Rispondendo ad alcune domande di Italpress in tema di riforma pensioni, Antonio Mastrapasqua spiega che “l’idea stessa delle quote non mi ha mai convinto. Non mi convincevano quando la Lega ha voluto intestarsi quota 100, non mi piace l’idea di quota 102, che vuol dire solo rinviare di un anno una decisione non presa. La previdenza è una materia seria, che segna la vita delle persone. Non è serio non consentire di programmare l’uscita dal lavoro, ed essere invece sempre appesi all’ultima trovata politica. Le persone devono poter sapere su quale scenario costruire il proprio futuro”. Secondo l’ex Presidente dell’Inps, “la previdenza ha bisogno di uno sguardo lungo, non di una continua manipolazione di regole e di attese”. Dal suo punto di vista, inoltre, “fino a quando saremo tutti intenti a utilizzare la pensione come un ammortizzatore sociale continueremo a spendere troppe risorse sul primo pilastro. E questo ci renderà impossibile fare ragionamenti completi sul secondo pilastro”, che al momento è stato scelto solo da 8,5 milioni di lavoratori su una platea potenziale di 18 milioni.

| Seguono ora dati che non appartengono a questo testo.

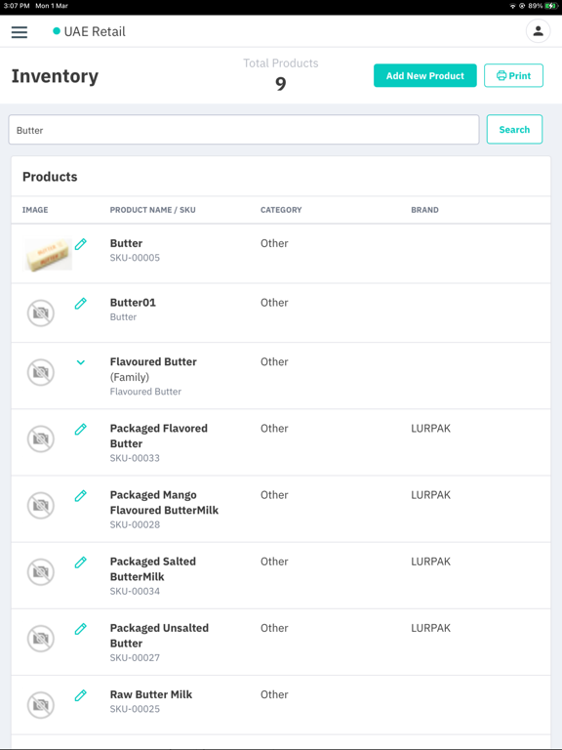Click the Category column header
The height and width of the screenshot is (750, 562).
[281, 210]
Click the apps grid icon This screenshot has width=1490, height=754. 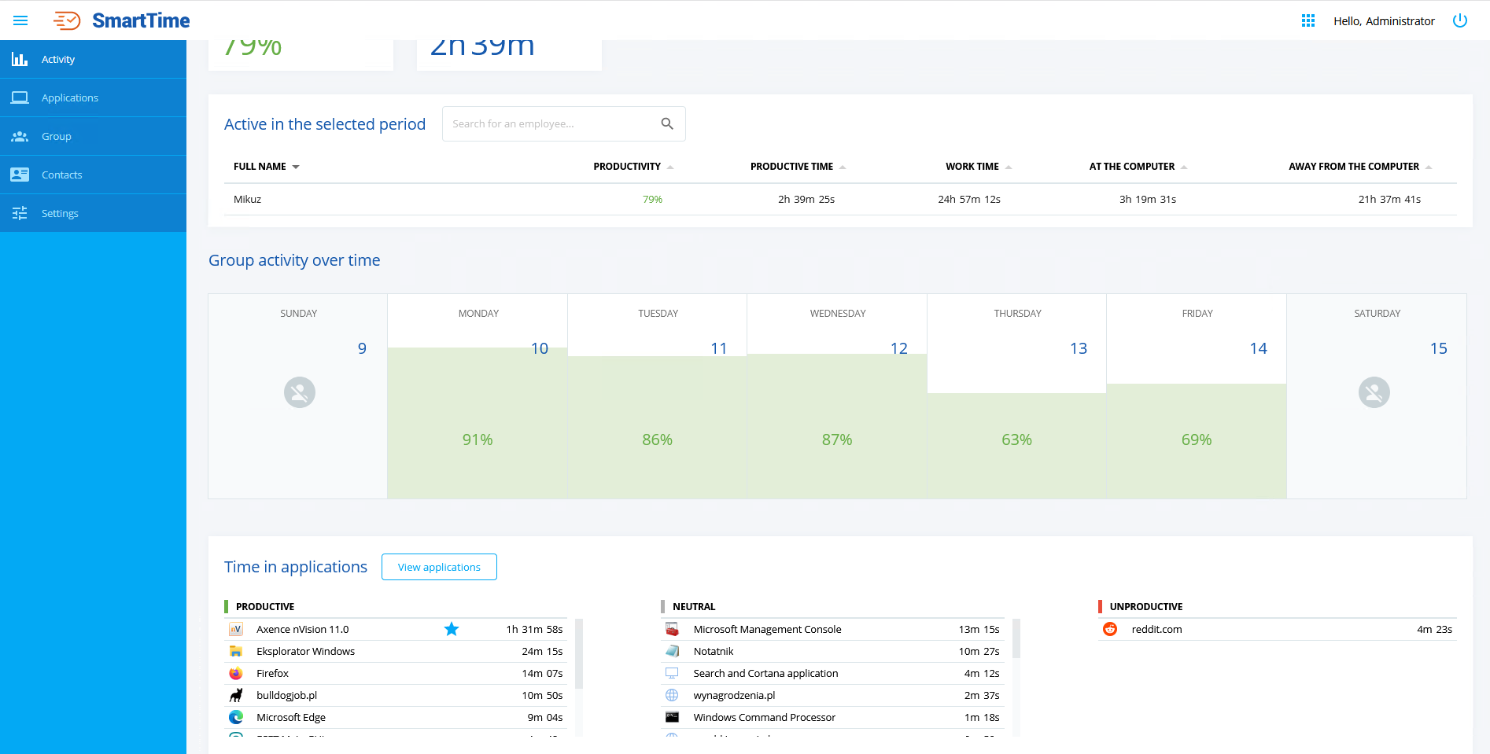point(1308,20)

LA PROPOSTA DI SALVINI SULLE PENSIONI DI INVALIDITÀ

Matteo Salvini, durante un incontro con i giornalisti a Napoli, come riporta newsby.it, ha evidenziato la necessità di aumentare le pensioni di invalidità. Sul tema il leader delle Lega ha annunciato che verrà presentata una proposta. “Ci sono nove miliardi per la voce Reddito di cittadinanza, una buona parte di questi potrebbe essere girata per l’aumento delle pensioni di invalidità, quelle vere, e noi presenteremo la proposta in Parlamento”, ha detto infatti l’ex ministro dell’Interno. Non è la prima volta che dal Carroccio arriva la richieste di una misura di riforma delle pensioni indirizzata specificatamente agli assegni di invalidità per aumentarne l’importo. Riguardo alle parole positive di Berlusconi nei confronti del Reddito di cittadinanza, Salvini ha detto: “Ho letto quello che dice Berlusconi: garantire un aiuto a chi non può lavorare è sacrosanto, però fermare gli sprechi dei furbetti che vanno in giro in Porsche, o si fanno la crociera, lo è altrettanto”. Vedremo più specificatamente dunque quando la Lega presenterà la proposta in Parlamento come sarà articolata.

RIFORMA PENSIONI, LE PAROLE DI ELSA FORNERO

Elsa Fornero, come riporta Adnkronos, durante il suo intervento in video collegamento agli Stati generali dei consulenti del lavoro ha ricordato di aver detto dieci anni fa “che la Cassa dei giornalisti non era sostenibile. Il presidente dell’Inpgi di allora disse che le mie affermazioni erano demagogiche, infondate e provocatorie. Vorrei sapere che dice oggi che l’Inps e i cittadini si devono prendere carico del costo delle pensioni dei giornalisti”. L’ex ministra del Lavoro ha evidenziato che “i costi del passaggio della Cassa” “non sono piccoli come dice l’ufficio parlamentare di bilancio,” “non sono quanto non saranno sostenuti da cittadini che sono un po’ più di poveri di coloro che in virtù di regole generose stabilite dalla propria cassa” percepiscono oggi le pensioni.

LE PAROLE DI MASTRAPASQUA

Anche Antonio Mastrapasqua, in un articolo pubblicato su formiche.net, affronta il tema Inpgi, ricordando che “l’Inps ha una lunga storia di ‘assorbimenti’” e che “la pensione è una cosa seria, riguarda il futuro delle persone nel momento della loro fragilità. Dovrebbe venire prima dei miopi calcoli di un emolumento per un ruolo amministrativo o gestionale”. L’ex Presidente dell’Inps spiega quindi di ritenere che “il caso Inpgi, prima che invelenire i rapporti tra categorie professionali e opinione pubblica, possa aprire una serena riflessione sui vantaggi di un unico grande ente per la previdenza, all’interno del quale mantenere alcuni fondi, a garanzia delle specificità, ma nella certezza della solidarietà assicurata da regole comuni e dall’elasticità fornita dai grandi numeri”.